Nigeria’s rig count for the month of December 2017 witness a slight fall to 28 as against 29 recorded in the previous month making it one of the counties with the lowest rig counts among OPEC members countries, BusinessDay investigation revealed.
Rig count is a country’s weekly census of the number of drilling rigs actively exploring for or developing oil or natural gas.
As at December 2017, Saudi Arabia had the highest rig drilling activities of 142 rig count; followed by Venezuela with 82 rig counts; while Iraq Kuwait and United Arab Emirates (UAE) and Algeria all had 54, 53, 54 and 50 respectively to make up the six countries with the highest rig counts among OPEC members countries.

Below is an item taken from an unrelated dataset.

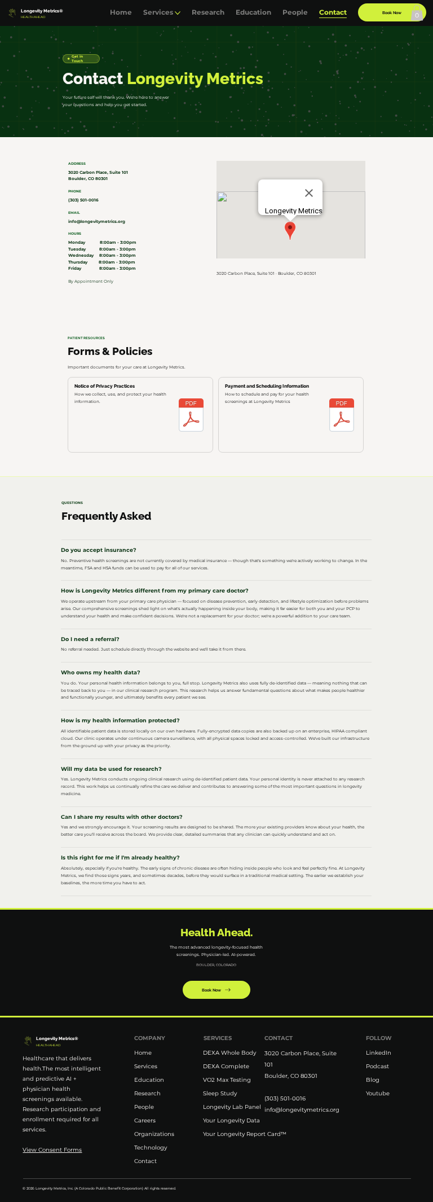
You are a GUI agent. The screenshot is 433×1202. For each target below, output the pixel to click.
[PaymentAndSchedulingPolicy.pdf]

Also, Nigeria have 28 rig drilling activities, followed by Qatar with 6 rig counts, while Ecuador, Angola, Gabon, and Equatorial Guinea and Libya all had 5, 2,2,1 and 1 respectively to make up OPEC countries with the lowest number of rig count.
Despite Venezuela internal crises, the country still witness the highest increase in rig count of 10, as it recorded 92 in December, compared to 82 in the previous month. The 14 OPEC members recorded a total of 550 rig counts last December as against 548 recorded the previous month.
Iraq was second to Venezuela in terms of increase in rig count, as it recorded an increase of 3, having had 54 in December, as against 51 recorded in November.
A breakdown of what transpired in Nigeria’s deepwater drilling activities in 2017, showed that in first quarter 2017, Nigeria had a total of 27 rig drilling activities, increasing to 28 rigs in the second quarter.
In the third quarter, it dropped again to 27 rigs and rose slightly to 28 rigs in the fourth quarter. In November, drilling activities rose to 29 on rig count, dropping again to 28 in December.
Leading the OPEC loss pack was Algeria, which had minus five, having recorded 50 as against 55 during the period under review. It was followed by Saudi Arabia, which had a loss of four, following its record of 142 rig count in December, as against 146 rig count recorded the previous month.
Ecuador tallied with Nigeria with the loss of one, having recorded a rig count of five in December as against six recorded previously.
Eight other OPEC members showed no change in their rig count during the period under review. Iran, United Arab Emirate (UAE), Kuwait, Qatar, recorded 61, 53, 6, respectively, while Angola and Gabon recorded two each, as Equatorial Guinea and Libya recorded one each.
Non-OPEC members saw an increase of 30, having recorded 1,621 rig counts in December as against 1,591 previously. World rig count witnessed an increase of 32, as it recorded 2,171 in December as against 2,139 in November.
Going by regional rig count, Latin America gained 14 units in December to 195, up 11 year-over-year, while in North America; the US was up 19 units to 930, a rally of sorts, as it marked the first increase in average monthly rigs running since July 2017.
Canada was up 1 unit to 205. The Asia-Pacific region dropped 4 units during the month to 217 but was up 25 rigs compared with its December 2016 average, while Africa declined 8 units during the month to 77, down 1 year-over-year.
Last month, Nigeria itched towards the realisation of the$16billion Egina project as its Floating, Production, Storage and Offloading unit (FPSO), the largest in the country and indeed in Africa arrived Lagos Deep Offshore Logistics Base (LADOL) where the integration of six locally fabricated modules will take place over the next few months.
It is the largest investment project currently on-going in the oil and gas sector in Nigeria. The project is expected to be completed in Q4 – 2018 within the initial budget.